■ Work to do
From the Bits and Pieces overview below, reproduce word for word the passage starting at "Figure 1. A" and ending at "was written to a sound file.".

■ Text shown
An Overview of the Components: PERL, Csound, and RealAudio
The Search and Retrieval Process
The PERL/Csound Initialization Process
The Csound Process
An Overview of the Components: PERL, Csound, and RealAudio
Bits and Pieces is a sound installation for the World Wide Web. Although its aesthetic precedents are numerous, its technical precedents are few. The primary new concept behind the piece is the use of audio sources from the Web. A group of computer programs search the Web for sound files, then download and process them. This process, which I call the ‘search and retrieval’ process (see Figure 1), is written in a programming language called PERL. The three major components used in Bits and Pieces are PERL, Csound, and RealAudio. The entire code for Bits and Pieces may be viewed in Appendix B.
PERL is an acronym for Practical Extraction and Reporting Language. Its primary uses are parsing and extracting data from other sources of data, scripting for Unix, and creating CGI scripts for Web pages. It is also useful as a networking language. The capabilities of the core PERL language can be expanded by the addition of modules that are readily available on the Web. Modules are PERL objects that contain functions specific to various needs. The modules used for Bits and Pieces contain functions for making network connections, downloading files, downloading web pages, and parsing text. There are also PERL scripts, such as AutoSearch, that can be called from a Unix shell environment to query search engines regarding a topic. This script was used extensively in Bits and Pieces, but it will be discussed below.
Figure 1. A flowchart overview of the three processes.
The second major component used in Bits and Pieces is Csound. Csound is a sound synthesis language whose source code is written in C. A Csound piece or process is written in two parts. The first part is an orchestra file in which instruments are defined. Csound instruments are user defined synthesis or sound processing routines. The score file tells the Csound compiler how and when to play the instruments in the orchestra file. It also contains function and wavetable definitions. For Bits and Pieces, PERL was used to generate the orchestra and score files for the Csound compiler. The output of a Csound process can either be played in realtime (depending on the speed of the computer), or written to a sound file. In this case, all Csound output was written to a sound file.

■ Supplied information
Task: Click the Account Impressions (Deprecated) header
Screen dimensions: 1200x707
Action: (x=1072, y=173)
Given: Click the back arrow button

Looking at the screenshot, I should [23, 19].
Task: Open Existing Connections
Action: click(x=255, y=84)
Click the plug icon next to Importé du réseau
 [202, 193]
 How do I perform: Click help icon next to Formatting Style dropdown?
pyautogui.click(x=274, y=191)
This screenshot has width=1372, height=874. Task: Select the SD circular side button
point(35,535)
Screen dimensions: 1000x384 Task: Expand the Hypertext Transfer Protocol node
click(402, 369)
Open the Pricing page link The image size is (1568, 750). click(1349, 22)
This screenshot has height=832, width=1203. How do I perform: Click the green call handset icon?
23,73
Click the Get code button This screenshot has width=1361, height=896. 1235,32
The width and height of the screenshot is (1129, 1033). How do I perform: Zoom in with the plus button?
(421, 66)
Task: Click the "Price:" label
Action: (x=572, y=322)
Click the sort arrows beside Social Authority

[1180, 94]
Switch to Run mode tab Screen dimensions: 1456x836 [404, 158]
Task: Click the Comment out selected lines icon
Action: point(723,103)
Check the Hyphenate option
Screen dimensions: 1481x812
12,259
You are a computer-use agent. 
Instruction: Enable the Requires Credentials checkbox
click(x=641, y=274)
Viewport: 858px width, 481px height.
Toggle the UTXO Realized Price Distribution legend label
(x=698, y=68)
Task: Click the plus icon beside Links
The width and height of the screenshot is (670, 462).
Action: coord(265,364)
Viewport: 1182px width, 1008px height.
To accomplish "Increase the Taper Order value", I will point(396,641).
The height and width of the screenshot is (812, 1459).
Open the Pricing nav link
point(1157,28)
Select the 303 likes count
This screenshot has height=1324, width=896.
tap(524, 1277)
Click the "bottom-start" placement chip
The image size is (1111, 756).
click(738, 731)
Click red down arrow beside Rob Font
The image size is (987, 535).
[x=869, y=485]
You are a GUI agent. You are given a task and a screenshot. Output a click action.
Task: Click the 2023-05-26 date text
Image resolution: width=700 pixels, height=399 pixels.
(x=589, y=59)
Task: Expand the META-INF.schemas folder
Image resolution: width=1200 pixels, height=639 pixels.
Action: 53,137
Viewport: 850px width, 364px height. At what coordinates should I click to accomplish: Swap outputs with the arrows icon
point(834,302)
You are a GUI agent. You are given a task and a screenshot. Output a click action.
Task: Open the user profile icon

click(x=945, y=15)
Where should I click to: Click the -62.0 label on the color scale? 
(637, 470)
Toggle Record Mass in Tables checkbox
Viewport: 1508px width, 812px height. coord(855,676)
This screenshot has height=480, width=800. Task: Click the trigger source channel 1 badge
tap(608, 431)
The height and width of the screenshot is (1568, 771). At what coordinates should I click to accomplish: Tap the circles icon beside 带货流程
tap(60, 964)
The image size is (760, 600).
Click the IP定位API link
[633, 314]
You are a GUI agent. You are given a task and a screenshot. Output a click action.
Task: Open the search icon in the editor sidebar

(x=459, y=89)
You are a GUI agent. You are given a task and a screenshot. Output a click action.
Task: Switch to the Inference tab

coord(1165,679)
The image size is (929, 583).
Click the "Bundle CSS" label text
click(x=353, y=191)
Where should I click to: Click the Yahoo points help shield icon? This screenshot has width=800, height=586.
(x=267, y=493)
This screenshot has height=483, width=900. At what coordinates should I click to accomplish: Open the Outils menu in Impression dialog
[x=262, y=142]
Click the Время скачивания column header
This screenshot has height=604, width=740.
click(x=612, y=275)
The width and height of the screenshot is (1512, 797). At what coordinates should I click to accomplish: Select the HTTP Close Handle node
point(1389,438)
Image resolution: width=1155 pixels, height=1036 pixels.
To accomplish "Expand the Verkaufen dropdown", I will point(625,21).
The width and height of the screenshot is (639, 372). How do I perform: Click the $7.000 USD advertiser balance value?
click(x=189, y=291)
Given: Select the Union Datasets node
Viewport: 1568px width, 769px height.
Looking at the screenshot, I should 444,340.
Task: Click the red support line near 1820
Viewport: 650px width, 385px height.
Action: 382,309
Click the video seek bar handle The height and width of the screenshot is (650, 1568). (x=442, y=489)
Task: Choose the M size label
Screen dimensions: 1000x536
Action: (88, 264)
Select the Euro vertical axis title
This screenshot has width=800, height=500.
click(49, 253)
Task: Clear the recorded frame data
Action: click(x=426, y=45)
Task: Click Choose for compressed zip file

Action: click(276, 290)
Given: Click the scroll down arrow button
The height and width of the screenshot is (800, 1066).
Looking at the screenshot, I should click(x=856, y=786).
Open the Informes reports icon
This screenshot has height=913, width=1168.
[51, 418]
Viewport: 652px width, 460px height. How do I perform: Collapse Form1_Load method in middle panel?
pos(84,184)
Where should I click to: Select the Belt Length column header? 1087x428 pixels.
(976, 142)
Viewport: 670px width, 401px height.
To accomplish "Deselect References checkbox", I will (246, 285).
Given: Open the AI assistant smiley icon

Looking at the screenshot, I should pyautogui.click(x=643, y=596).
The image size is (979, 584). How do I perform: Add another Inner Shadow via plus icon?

■ Response to the exercise
Figure 1. A flowchart overview of the three processes.
The second major component used in Bits and Pieces is Csound. Csound is a sound synthesis language whose source code is written in C. A Csound piece or process is written in two parts. The first part is an orchestra file in which instruments are defined. Csound instruments are user defined synthesis or sound processing routines. The score file tells the Csound compiler how and when to play the instruments in the orchestra file. It also contains function and wavetable definitions. For Bits and Pieces, PERL was used to generate the orchestra and score files for the Csound compiler. The output of a Csound process can either be played in realtime (depending on the speed of the computer), or written to a sound file. In this case, all Csound output was written to a sound file.